En 2012, IBM a annoncé un partenariat avec le Memorial Sloan Kettering Cancer Center de New York et WellPoint (maintenant Anthem), afin d’utiliser Watson pour les décisions relatives au traitement du cancer. En 2013, un partenariat similaire a été signé avec le MD Anderson Cancer Center au Texas. En 2014, la société a lancé le projet Lucy pour amener IBM Watson en Afrique afin de tenter de résoudre certains des problèmes les plus urgents du continent. En 2015, elle a lancé une nouvelle unité de conseil, Cognitive Business Solutions, pour se concentrer sur les opportunités autour de cette plateforme. En 2016, elle a même changé le nom de ses segments commerciaux, créant Cognitive Solutions dans le cadre de ce remaniement, et a également dépensé 2,6 milliards de dollars pour acheter Truven Health Analytics afin d’alimenter Watson en données médicales. IBM a clairement parié sur Watson.
Personne ne pouvait certainement contester à ce moment-là que l’intelligence artificielle (IA) était une technologie futuriste, et il n’était peut-être pas déraisonnable pour la direction de parier sur IBM Watson. Mais l’était-elle vraiment ?
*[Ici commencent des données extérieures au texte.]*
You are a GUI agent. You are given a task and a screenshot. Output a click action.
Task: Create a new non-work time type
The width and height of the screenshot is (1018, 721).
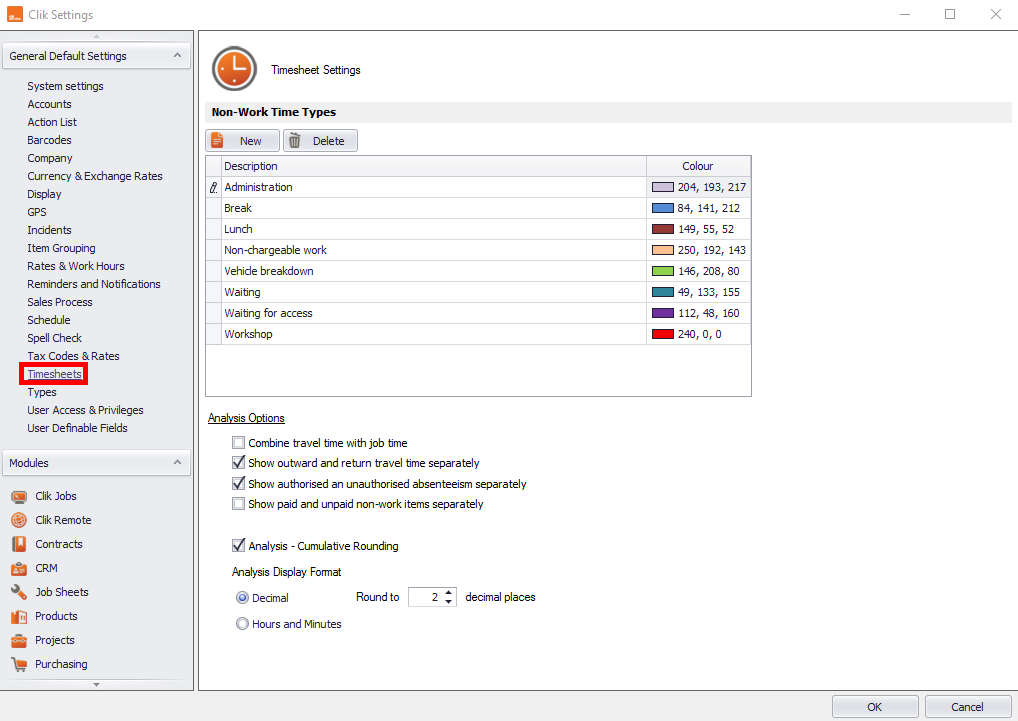[x=242, y=140]
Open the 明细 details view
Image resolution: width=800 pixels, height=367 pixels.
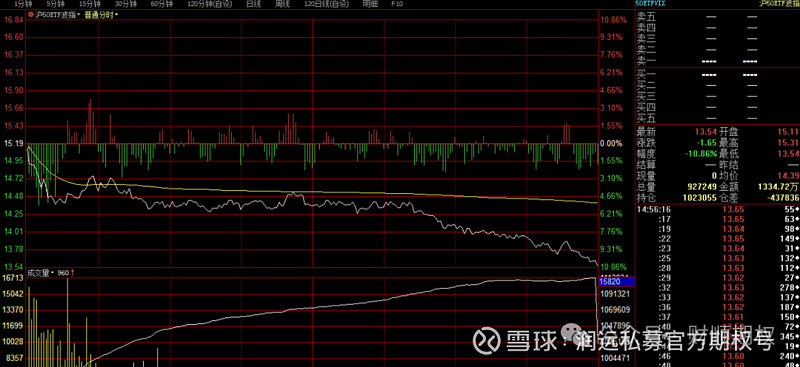pos(370,4)
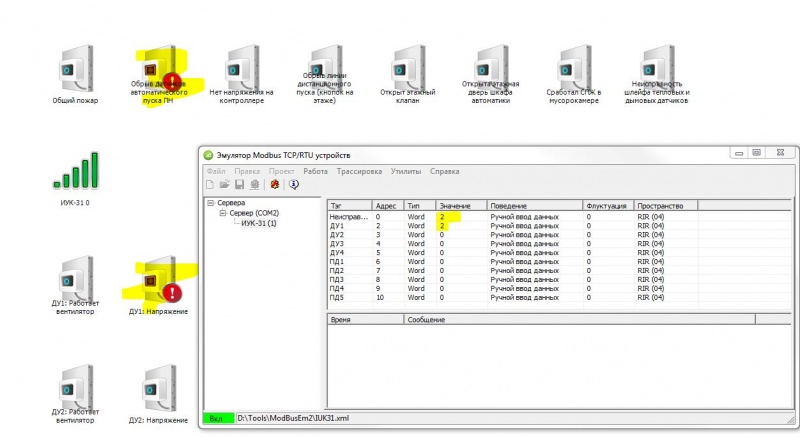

On ne sait pas si l’organisation a souffert de la « pensée de groupe » ou si d’autres dynamiques étaient en jeu, mais il semble que personne n’ait remis en question la stratégie, ou du moins personne n’avait le pouvoir de le faire. Il est entendu que le scientifique en chef à l’origine de Watson, David Ferrucci, a mis en garde la société contre des promesses excessives et a quitté l’entreprise un an plus tard. Les travaux sur l’IA étaient en cours depuis des décennies et il n’était pas certain que Watson soit la solution technologique ultime, ni que le calendrier de ces investissements donne des résultats dans les délais requis par une société cotée en bourse. Les marchés boursiers n’ont pas tendance à apprécier les délais de dix ans.
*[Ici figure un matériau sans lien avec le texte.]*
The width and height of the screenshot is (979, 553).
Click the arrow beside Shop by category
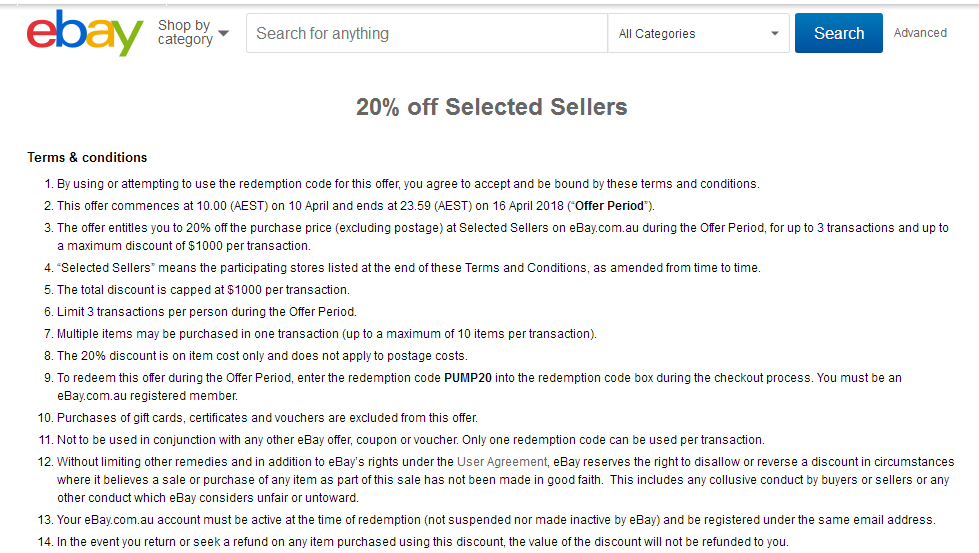click(x=224, y=33)
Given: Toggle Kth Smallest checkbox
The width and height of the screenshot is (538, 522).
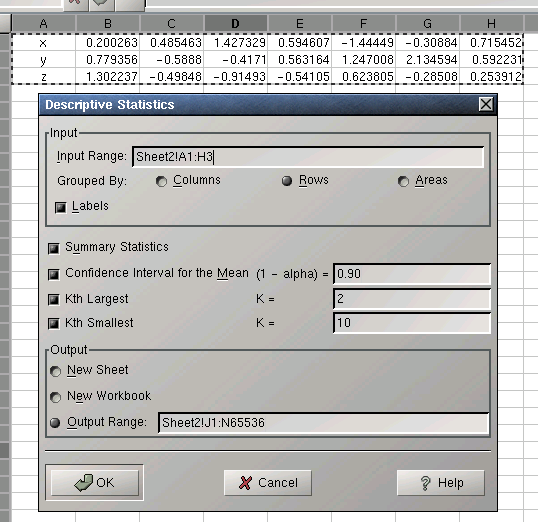Looking at the screenshot, I should click(54, 324).
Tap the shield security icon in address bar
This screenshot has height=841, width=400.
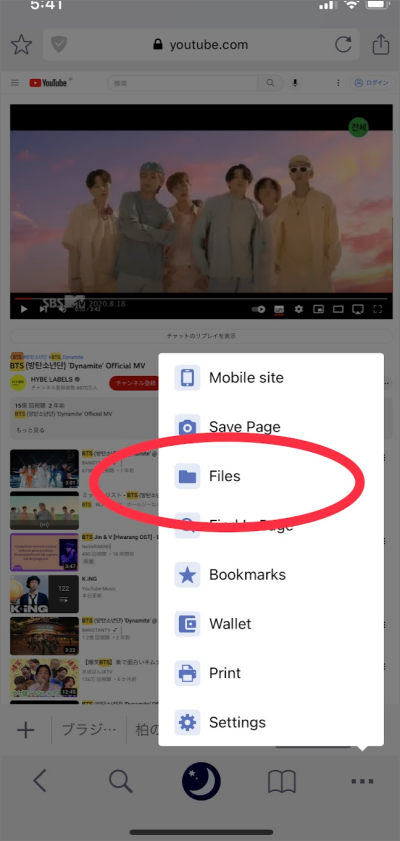58,45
Dix ans plus tard, ni les succès promis pour l’amélioration de l’humanité, comme le traitement du cancer ou la réduction de la pauvreté en Afrique, ni l’accélération espérée de la croissance des revenus n’étaient encore arrivés. En 2017, le MD Anderson Cancer Center au Texas a mis fin à son initiative Watson. IBM a elle-même mis fin à ses initiatives Watson for Genomics et Watson for Oncology et a finalement vendu ses actifs Watson Health à la société d’investissement Francisco Partners au début de l’année 2022 pour un montant estimé à un milliard de dollars seulement. L’entreprise a également dû se défaire d’autres activités non performantes et génère aujourd’hui environ 57 milliards de dollars de revenus, soit près de la moitié de ce qu’elle faisait au début du pari Watson.
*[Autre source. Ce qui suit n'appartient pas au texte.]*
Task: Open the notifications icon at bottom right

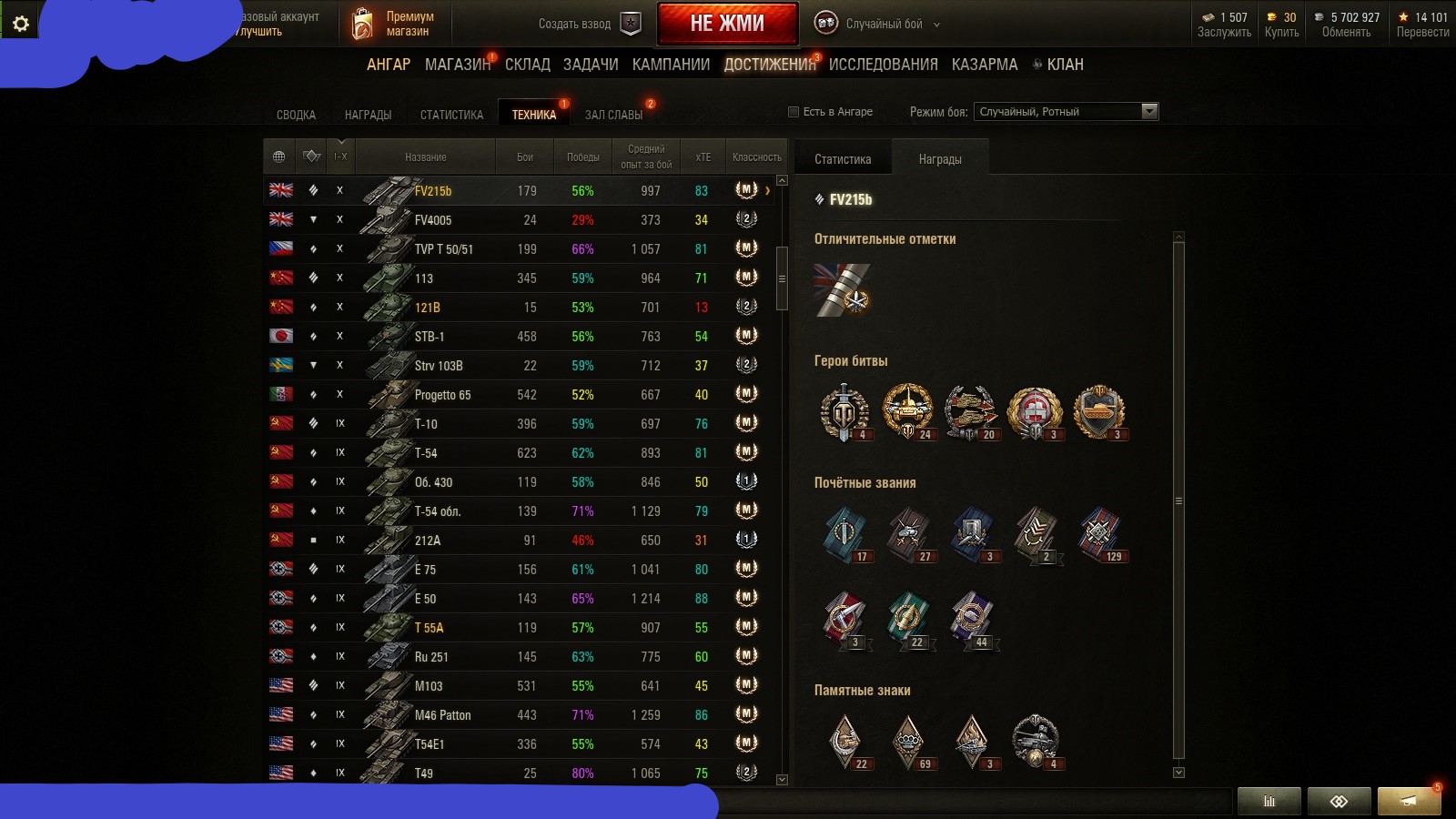Action: (1409, 802)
Quelqu’un défie-t-il la direction de Meta en interne ?
Les similitudes entre IBM qui a misé sur les capacités d’IA de Watson et Facebook qui a misé sur les métavers sont frappantes. L’IA et les métavers sont sans aucun doute des technologies futuristes qui deviendront probablement des entreprises importantes, mais on ne sait pas exactement quand et quelle technologie l’emportera.
Les activités principales des deux entreprises ralentissaient, et la direction était donc sous pression pour trouver le prochain grand moteur de croissance. De même, les deux entreprises ont des équipes de direction solides qui peuvent manquer de challengers internes. Comme pour le pari d’IBM, il se pourrait que Facebook, maintenant Meta, investisse trop tôt dans cette technologie. Cela dit, le PDG Mark Zuckerberg a déjà été un visionnaire accompli et il se peut que son plan ait besoin de plus de temps pour fonctionner. En fin de compte, c’est la difficulté et la joie d’investir dans la technologie.